:: Records for this task
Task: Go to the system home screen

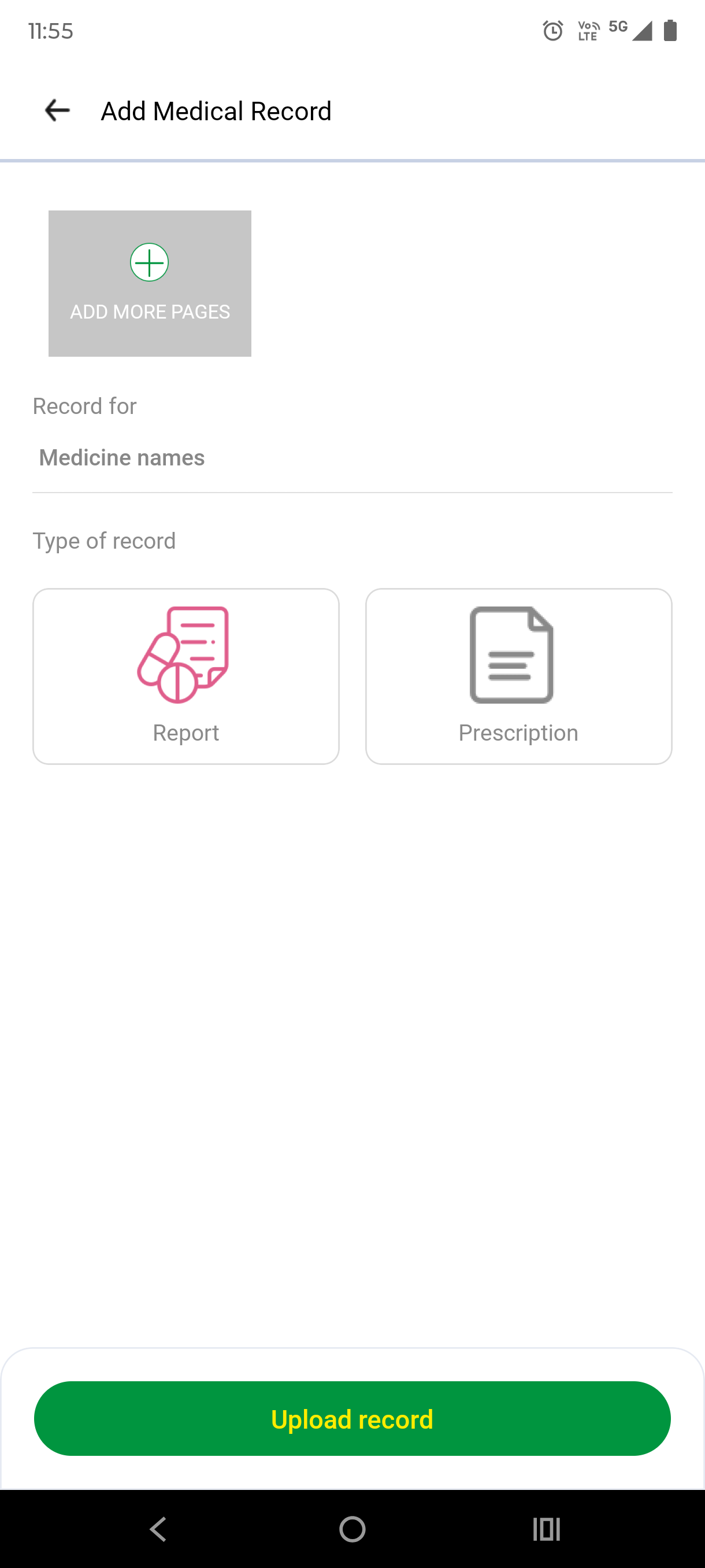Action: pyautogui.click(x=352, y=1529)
::::
:: Records for this task
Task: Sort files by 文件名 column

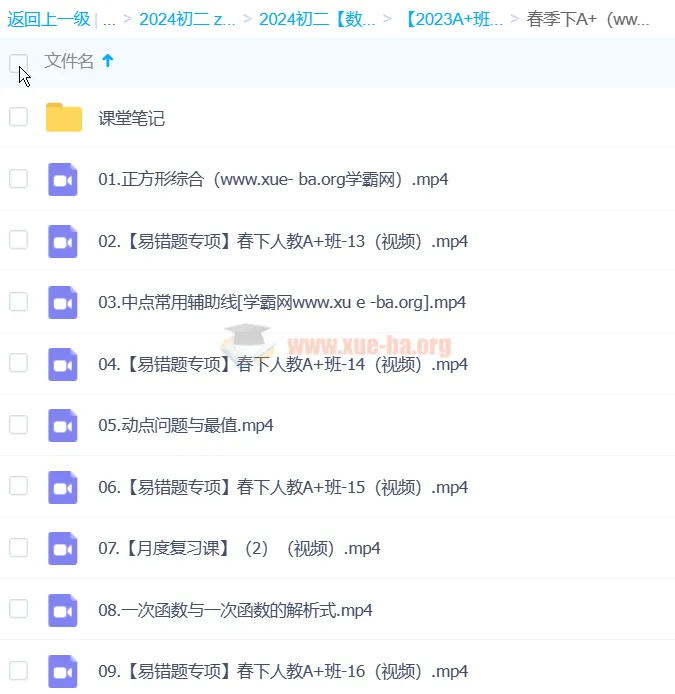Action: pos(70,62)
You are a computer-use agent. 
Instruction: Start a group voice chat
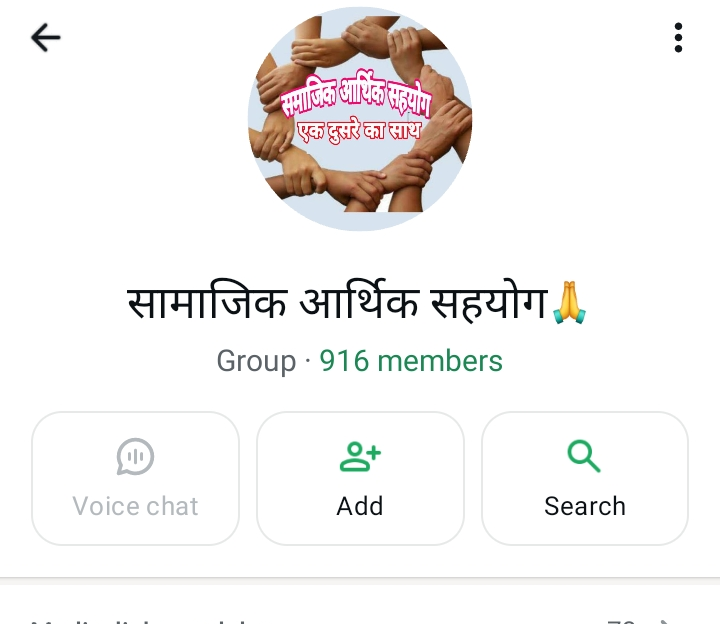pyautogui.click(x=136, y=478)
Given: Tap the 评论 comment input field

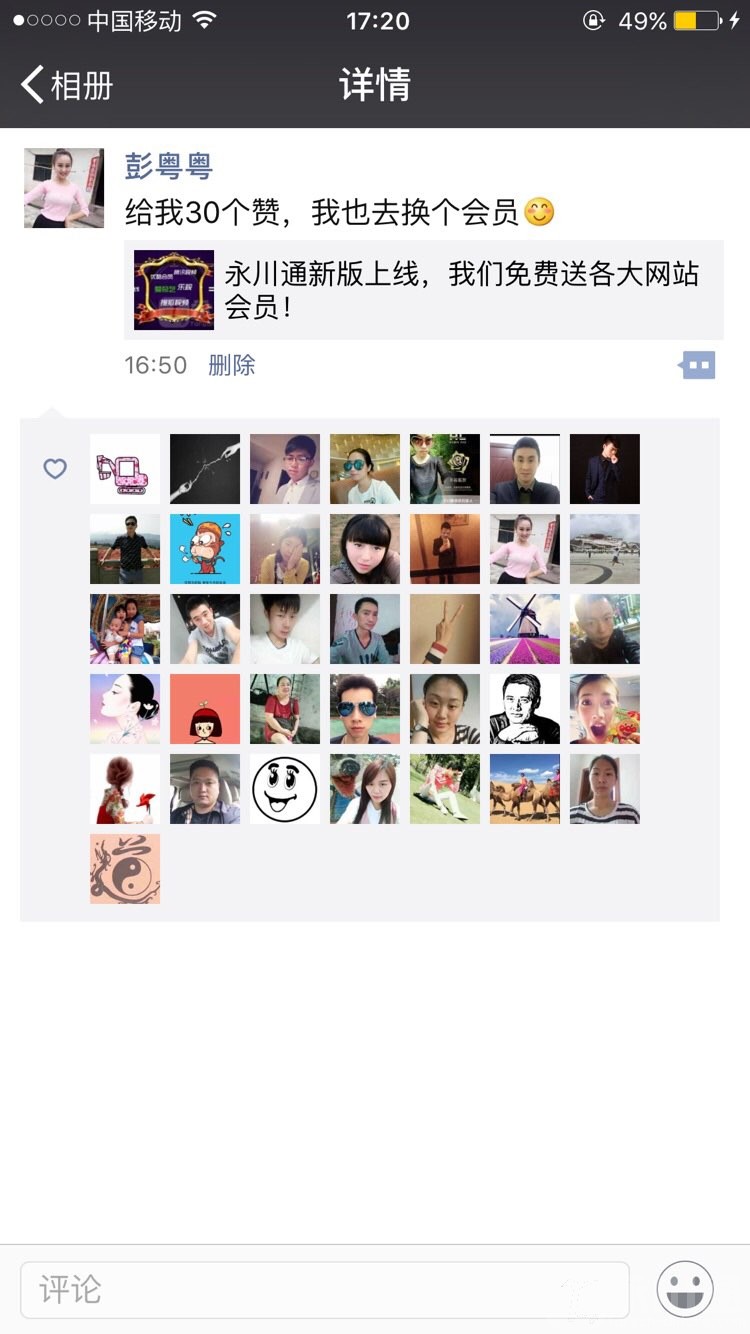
::::
Stated exercise:
Render the lines from the one containing "You are a computer-use agent." through the one containing "Given: Tap the 评论 comment input field", inclusive, as a Markdown table with the columns Row and Text, numbering each line and skipping any blank ones. Leave the pictures out of the table.

Full output:
| Row | Text |
|---|---|
| 1 | You are a computer-use agent.  |
| 2 | Instruction: Start a group voice chat |
| 3 | pyautogui.click(x=136, y=478) |
| 4 | Given: Tap the 评论 comment input field |